O problema é que as duas coisas são incompatíveis. A decisão de revogar a Lei de Imprensa revela uma posição liberal clássica dos magistrados: não haveria por que limitar a liberdade de informar por legislação específica. Já a decisão de manter a censura a "O Estado de S. Paulo" mostra um intervencionismo jurisdicional direto para limitar essa mesma liberdade.
Sem uma lei específica, a liberdade de informar passou a ser regida pela legislação constitucional, civil e penal existente. Só que, no caso da censura ao jornal, isso significou que a liberdade de informar foi subordinada ao direito à privacidade.
Se esse caso se tornar paradigmático, a liberdade de informar poderá vir a ser subordinada a qualquer outro direito constitucional fundamental. E o STF legará à posteridade a infame construção dogmática da "censura preventiva".
As liberdades de expressão são liberdades peculiares. Porque, como todo direito, deveriam em princípio ter seu exercício limitado por parâmetros legais prévios. O problema é que limitá-las previamente significa, na prática, negá-las.
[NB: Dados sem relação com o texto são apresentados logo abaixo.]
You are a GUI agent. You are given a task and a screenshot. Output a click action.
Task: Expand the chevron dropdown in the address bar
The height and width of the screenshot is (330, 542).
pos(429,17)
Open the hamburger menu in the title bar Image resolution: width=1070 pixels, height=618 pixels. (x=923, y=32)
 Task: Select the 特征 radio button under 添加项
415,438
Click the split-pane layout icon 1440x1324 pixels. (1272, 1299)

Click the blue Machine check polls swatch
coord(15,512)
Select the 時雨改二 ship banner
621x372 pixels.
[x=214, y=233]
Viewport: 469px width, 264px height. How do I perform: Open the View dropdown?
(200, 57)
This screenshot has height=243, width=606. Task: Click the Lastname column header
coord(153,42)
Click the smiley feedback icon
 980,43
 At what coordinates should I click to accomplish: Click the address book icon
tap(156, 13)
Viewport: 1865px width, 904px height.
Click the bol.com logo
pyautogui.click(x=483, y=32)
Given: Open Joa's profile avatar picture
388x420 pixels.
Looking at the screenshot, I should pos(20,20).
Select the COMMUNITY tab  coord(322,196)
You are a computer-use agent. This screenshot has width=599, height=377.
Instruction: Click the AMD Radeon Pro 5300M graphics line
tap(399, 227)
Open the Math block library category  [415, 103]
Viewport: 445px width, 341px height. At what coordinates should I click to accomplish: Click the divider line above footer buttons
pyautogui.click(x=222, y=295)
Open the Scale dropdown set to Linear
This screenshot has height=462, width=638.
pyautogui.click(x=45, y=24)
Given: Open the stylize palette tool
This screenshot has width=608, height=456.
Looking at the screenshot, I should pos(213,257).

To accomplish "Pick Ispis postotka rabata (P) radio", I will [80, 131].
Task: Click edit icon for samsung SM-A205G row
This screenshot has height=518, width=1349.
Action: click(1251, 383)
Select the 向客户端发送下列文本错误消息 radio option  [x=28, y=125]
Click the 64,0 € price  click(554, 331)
Não é nada tranquilizador saber que a reputação de qualquer pessoa pode ser injustamente atingida pelo exercício da liberdade de informar. Mas até hoje não se encontrou outra maneira democrática de preservar esse direito que não a do controle judicial posterior ao fato, da indenização de quem tiver sido injustamente prejudicado, da reparação de danos causados.
Exigir coerência dos magistrados da corte constitucional em um caso grave como esse é o mínimo. O que não significa que tenham feito bem os restantes três juízes que votaram a favor da censura -Gilmar Mendes, Ellen Gracie e José Antonio Dias Toffoli (que ainda não era ministro quando da revogação da Lei de Imprensa). Significa apenas que foram coerentes em seus posicionamentos. Mas, quando o que está em causa são as liberdades de expressão, exigir coerência é ainda muito pouco.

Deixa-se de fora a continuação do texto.